Records supplied →
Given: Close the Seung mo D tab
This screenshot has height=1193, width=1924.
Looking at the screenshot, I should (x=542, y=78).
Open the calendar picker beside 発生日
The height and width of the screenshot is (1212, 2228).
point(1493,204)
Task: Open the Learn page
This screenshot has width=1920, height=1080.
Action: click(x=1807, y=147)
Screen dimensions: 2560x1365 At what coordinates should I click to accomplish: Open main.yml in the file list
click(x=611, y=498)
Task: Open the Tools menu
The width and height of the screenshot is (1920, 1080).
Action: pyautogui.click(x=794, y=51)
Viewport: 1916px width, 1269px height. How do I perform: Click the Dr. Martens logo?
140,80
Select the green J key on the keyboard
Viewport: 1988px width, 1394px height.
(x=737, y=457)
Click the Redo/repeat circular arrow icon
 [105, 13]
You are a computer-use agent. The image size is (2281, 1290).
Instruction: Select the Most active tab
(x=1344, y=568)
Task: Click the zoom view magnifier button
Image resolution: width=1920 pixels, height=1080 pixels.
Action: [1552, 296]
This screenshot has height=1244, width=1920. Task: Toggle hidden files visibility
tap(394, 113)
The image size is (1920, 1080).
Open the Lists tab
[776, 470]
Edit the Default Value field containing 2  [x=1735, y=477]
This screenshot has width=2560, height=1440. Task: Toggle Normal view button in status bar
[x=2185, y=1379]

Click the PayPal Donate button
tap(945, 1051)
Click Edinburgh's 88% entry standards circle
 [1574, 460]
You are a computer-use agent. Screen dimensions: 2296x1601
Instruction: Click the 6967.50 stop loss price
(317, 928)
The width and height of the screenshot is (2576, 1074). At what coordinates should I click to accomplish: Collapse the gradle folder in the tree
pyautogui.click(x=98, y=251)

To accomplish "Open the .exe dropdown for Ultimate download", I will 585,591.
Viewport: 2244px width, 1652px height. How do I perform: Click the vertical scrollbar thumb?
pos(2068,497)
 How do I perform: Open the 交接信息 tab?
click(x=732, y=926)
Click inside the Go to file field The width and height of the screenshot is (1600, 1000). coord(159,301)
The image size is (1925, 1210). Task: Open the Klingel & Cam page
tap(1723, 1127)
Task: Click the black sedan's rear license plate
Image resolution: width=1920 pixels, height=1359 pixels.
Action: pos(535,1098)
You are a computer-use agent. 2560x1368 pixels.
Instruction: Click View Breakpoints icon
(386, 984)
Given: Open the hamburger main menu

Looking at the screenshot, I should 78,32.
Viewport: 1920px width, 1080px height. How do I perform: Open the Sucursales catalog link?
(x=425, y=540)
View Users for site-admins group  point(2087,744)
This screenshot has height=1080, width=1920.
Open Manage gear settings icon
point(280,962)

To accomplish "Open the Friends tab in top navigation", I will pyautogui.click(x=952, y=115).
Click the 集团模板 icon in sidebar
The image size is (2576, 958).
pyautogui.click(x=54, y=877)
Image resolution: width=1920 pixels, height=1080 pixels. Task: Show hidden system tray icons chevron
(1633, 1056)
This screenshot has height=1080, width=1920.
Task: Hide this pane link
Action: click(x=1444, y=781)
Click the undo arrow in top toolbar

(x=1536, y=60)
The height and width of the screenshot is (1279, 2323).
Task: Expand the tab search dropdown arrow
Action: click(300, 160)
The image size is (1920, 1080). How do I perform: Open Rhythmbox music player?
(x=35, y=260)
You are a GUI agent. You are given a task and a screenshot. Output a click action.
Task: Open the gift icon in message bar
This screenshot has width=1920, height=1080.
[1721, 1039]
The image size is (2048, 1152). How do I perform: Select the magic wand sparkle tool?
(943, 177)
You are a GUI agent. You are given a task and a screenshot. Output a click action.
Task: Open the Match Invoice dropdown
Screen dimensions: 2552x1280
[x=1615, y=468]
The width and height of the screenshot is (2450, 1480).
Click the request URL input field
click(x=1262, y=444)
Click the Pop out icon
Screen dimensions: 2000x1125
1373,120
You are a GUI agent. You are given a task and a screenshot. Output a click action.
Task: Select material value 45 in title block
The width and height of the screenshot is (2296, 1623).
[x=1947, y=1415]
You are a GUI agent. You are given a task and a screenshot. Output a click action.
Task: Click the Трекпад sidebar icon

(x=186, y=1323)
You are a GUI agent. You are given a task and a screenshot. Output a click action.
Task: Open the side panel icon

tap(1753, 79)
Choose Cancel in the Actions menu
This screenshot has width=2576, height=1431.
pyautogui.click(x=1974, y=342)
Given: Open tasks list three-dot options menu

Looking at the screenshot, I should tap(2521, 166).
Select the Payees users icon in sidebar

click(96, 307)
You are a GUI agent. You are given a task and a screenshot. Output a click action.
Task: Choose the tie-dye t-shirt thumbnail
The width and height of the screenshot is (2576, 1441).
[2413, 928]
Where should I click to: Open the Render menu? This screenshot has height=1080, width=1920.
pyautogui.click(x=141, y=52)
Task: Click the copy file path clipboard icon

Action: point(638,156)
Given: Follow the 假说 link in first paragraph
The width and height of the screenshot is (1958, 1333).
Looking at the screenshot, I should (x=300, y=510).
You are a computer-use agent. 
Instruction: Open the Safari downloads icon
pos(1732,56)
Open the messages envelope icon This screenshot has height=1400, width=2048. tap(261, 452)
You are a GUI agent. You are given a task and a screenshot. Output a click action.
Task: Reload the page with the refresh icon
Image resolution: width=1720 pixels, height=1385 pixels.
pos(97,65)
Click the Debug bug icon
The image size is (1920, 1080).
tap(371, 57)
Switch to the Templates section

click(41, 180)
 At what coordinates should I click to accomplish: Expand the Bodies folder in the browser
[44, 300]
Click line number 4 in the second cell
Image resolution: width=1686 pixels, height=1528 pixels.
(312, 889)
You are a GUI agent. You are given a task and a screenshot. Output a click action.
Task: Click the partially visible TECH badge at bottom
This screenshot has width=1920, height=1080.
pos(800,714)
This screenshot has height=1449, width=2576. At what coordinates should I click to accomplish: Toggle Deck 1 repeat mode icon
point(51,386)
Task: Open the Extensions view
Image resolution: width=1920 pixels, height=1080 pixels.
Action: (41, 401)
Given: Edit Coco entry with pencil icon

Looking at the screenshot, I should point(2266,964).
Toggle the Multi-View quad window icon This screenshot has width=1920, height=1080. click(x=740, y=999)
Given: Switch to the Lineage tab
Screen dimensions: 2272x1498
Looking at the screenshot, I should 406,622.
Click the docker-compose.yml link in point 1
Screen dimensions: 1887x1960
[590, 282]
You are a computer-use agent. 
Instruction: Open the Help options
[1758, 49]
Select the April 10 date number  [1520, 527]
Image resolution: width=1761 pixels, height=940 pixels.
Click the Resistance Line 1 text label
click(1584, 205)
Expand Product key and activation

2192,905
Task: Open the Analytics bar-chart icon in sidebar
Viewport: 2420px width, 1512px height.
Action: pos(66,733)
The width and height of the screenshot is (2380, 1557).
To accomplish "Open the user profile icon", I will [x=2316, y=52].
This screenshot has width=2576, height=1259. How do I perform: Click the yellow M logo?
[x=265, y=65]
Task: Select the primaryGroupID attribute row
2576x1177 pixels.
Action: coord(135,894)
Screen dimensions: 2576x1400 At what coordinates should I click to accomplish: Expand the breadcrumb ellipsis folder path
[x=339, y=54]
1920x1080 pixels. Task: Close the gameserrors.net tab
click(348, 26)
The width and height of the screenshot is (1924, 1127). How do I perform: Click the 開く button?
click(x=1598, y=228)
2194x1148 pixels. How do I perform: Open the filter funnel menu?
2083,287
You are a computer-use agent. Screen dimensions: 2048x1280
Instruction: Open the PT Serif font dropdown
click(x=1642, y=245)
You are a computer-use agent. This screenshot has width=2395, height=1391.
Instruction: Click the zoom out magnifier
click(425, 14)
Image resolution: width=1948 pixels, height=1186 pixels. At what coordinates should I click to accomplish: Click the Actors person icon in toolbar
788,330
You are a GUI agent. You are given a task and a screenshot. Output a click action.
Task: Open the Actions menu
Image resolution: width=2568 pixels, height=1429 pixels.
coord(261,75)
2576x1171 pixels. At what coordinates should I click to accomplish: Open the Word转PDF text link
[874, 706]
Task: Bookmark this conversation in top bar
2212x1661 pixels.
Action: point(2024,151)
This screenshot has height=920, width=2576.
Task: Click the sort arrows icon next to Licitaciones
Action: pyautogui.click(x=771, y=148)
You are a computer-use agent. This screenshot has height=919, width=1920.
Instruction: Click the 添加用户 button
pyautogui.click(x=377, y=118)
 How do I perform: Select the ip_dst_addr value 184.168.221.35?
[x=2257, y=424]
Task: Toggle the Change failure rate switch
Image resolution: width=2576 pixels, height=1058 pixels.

Brief →
Write the lines again exactly, from the first line of the material above to the line that includes "Task: Open the Learn page", both included. Leave out all the rest.

Solution to the problem →
Given: Close the Seung mo D tab
This screenshot has height=1193, width=1924.
Looking at the screenshot, I should (x=542, y=78).
Open the calendar picker beside 発生日
The height and width of the screenshot is (1212, 2228).
point(1493,204)
Task: Open the Learn page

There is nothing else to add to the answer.